’est une décision que le président tout comme les adhérents de la cave de Leucate ont du mal à digérer. Depuis sept mois, la coopérative audoise rembourse tous les mois 3 500 euros à France Agrimer pour un dossier d’aide à l’investissement que l’office agricole avait pourtant validé au moment de son dépôt. L’affaire remonte à 2009, au moment où la nouvelle Organistion Commune du Marché vitivinicole (OCM vin) met en place des aides à l’investissement pour les caves. La cave de Leucate, qui s’apprête à construire un tout nouveau chai, est la première à déposer un dossier de cette ampleur : l’investissement s’élève à 10 millions €.
« Nous avons préparé le dossier très en amont. A l’époque, j’étais très introduit à Bruxelles puisque j’ai présidé la Copa-Cogeca jusqu’en 2005. J’ai donc rencontré des fonctionnaires de Bruxelles, de la Région et de France Agrimer. Notre dossier est retenu, France Agrimer nous confirme que nous sommes bien éligibles à une aide de 3,2 M€ » raconte Joël Castany, le président.
Les travaux démarrent donc et en fin de chantier, factures à l’appui, la cave empoche la subvention attendue. La coopérative fera ensuite l’objet de cinq contrôles : d’abord de France Agrimer, puis de la Cour des comptes européenne, des Douanes et de l’administration française. Ces quatre premiers contrôles valident unanimement le bon respect des procédures. Le cinquième, réalisé par la Mission interministérielle, soulève un lièvre. Elle reproche aux dirigeants de Leucate de n’avoir pas déduit le montant de la vente des anciens locaux de la coopérative de l’assiette qui a servi au calcul de la subvention.

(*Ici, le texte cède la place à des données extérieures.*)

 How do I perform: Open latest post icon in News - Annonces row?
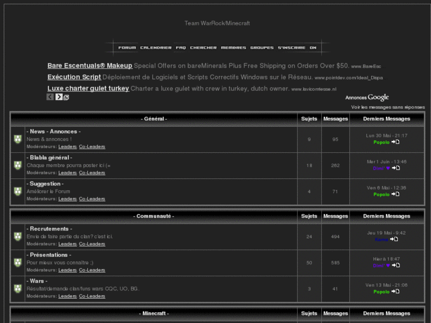(x=395, y=142)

La cave est donc sommée de rembourser 800 000 €. Les dirigeants de la cave tombent des nues et, s’entourant des conseils d’un avocat, contestent cette argumentation, faisant valoir que quatre autres organismes de contrôle ont eu une interprétation différente du dossier. L’affaire traine en longueur et ce n’est que l’an dernier, suite à une dernière réunion infructueuse à France Agrimer, que la coopérative reçoit une mise en recouvrement formelle d’une somme ramenée à 200 000 €, sans plus d’explication.


« France Agrimer nous a déjà sucré une subvention de 50 000 € pour un autre dossier d’investissement que nous avions déposé et tous les mois nous remboursons désormais 3 500 € pour nous acquitter des 150 000 € restants » confie, amer, le président. « Rembourser 800 000 € aurait été insurmontable. 200 000 €, on va y arriver, l’édifice est solide. Mais l’effet est désastreux sur les coopérateurs. On a l’impression que tout est fait non pas pour nous accompagner dans ces démarches mais pour nous sanctionner. On traumatise les producteurs avec tous ces contrôles, notamment pour les aides à la plantation. Désormais pour la cave, c’est fini, nous ne demandons plus d’aides. On vient de s’équiper en filtration tangentielle, un investissement de 400 000 € qu’on a payé nous-mêmes » conclut Joël Castany.
Mais la cave ne baisse pas pour autant les bras. Elle a attaqué France Agrimer en justice.